# [WHAT IS NEEDED]
Copy every one of the records below line for line, changing nothing.

Word and element pointing records:
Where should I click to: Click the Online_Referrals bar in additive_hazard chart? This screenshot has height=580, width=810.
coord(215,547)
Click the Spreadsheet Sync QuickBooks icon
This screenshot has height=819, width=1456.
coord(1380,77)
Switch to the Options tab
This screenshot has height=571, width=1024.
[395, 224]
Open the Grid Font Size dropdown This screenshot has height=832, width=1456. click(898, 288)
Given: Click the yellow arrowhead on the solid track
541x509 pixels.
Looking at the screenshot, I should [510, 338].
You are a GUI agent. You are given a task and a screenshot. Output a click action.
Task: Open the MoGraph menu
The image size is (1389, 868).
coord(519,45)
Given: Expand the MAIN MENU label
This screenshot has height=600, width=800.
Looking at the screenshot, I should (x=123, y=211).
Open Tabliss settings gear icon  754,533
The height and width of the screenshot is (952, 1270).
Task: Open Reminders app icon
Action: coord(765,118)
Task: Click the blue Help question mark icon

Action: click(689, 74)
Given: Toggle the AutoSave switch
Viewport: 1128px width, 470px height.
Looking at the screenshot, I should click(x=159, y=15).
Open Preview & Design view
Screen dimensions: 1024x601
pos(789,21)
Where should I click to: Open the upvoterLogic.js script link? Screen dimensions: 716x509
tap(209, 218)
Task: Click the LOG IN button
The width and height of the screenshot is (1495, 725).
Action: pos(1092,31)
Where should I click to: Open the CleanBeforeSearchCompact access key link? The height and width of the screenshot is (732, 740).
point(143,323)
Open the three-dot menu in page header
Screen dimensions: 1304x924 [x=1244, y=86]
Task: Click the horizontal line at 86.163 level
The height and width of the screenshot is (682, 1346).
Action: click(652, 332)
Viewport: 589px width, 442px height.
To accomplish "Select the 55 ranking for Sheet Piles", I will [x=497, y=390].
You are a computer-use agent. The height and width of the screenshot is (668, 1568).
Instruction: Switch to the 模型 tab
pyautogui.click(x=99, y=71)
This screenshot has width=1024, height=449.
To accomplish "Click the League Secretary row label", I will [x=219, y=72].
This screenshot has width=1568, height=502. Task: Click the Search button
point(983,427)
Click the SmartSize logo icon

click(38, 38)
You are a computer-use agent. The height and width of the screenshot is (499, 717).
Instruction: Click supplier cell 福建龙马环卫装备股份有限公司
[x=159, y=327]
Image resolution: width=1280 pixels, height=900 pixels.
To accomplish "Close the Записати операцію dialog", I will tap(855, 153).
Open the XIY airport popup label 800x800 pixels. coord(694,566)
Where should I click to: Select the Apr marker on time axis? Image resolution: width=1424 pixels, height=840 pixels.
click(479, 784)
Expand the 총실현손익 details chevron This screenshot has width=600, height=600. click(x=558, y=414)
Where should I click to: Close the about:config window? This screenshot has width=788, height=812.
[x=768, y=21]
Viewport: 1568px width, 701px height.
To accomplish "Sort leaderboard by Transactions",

# [OUTPUT FOR THIS TASK]
Where should I click to: Click the Online_Referrals bar in additive_hazard chart? This screenshot has height=580, width=810.
coord(215,547)
Click the Spreadsheet Sync QuickBooks icon
This screenshot has height=819, width=1456.
coord(1380,77)
Switch to the Options tab
This screenshot has height=571, width=1024.
[395, 224]
Open the Grid Font Size dropdown This screenshot has height=832, width=1456. click(898, 288)
Given: Click the yellow arrowhead on the solid track
541x509 pixels.
Looking at the screenshot, I should [510, 338].
You are a GUI agent. You are given a task and a screenshot. Output a click action.
Task: Open the MoGraph menu
The image size is (1389, 868).
coord(519,45)
Given: Expand the MAIN MENU label
This screenshot has height=600, width=800.
Looking at the screenshot, I should (x=123, y=211).
Open Tabliss settings gear icon  754,533
The height and width of the screenshot is (952, 1270).
Task: Open Reminders app icon
Action: coord(765,118)
Task: Click the blue Help question mark icon

Action: click(689, 74)
Given: Toggle the AutoSave switch
Viewport: 1128px width, 470px height.
Looking at the screenshot, I should click(x=159, y=15).
Open Preview & Design view
Screen dimensions: 1024x601
pos(789,21)
Where should I click to: Open the upvoterLogic.js script link? Screen dimensions: 716x509
tap(209, 218)
Task: Click the LOG IN button
The width and height of the screenshot is (1495, 725).
Action: pos(1092,31)
Where should I click to: Open the CleanBeforeSearchCompact access key link? The height and width of the screenshot is (732, 740).
point(143,323)
Open the three-dot menu in page header
Screen dimensions: 1304x924 [x=1244, y=86]
Task: Click the horizontal line at 86.163 level
The height and width of the screenshot is (682, 1346).
Action: click(652, 332)
Viewport: 589px width, 442px height.
To accomplish "Select the 55 ranking for Sheet Piles", I will [x=497, y=390].
You are a computer-use agent. The height and width of the screenshot is (668, 1568).
Instruction: Switch to the 模型 tab
pyautogui.click(x=99, y=71)
This screenshot has width=1024, height=449.
To accomplish "Click the League Secretary row label", I will [x=219, y=72].
This screenshot has width=1568, height=502. Task: Click the Search button
point(983,427)
Click the SmartSize logo icon

click(38, 38)
You are a computer-use agent. The height and width of the screenshot is (499, 717).
Instruction: Click supplier cell 福建龙马环卫装备股份有限公司
[x=159, y=327]
Image resolution: width=1280 pixels, height=900 pixels.
To accomplish "Close the Записати операцію dialog", I will tap(855, 153).
Open the XIY airport popup label 800x800 pixels. coord(694,566)
Where should I click to: Select the Apr marker on time axis? Image resolution: width=1424 pixels, height=840 pixels.
click(479, 784)
Expand the 총실현손익 details chevron This screenshot has width=600, height=600. click(x=558, y=414)
Where should I click to: Close the about:config window? This screenshot has width=788, height=812.
[x=768, y=21]
Viewport: 1568px width, 701px height.
To accomplish "Sort leaderboard by Transactions",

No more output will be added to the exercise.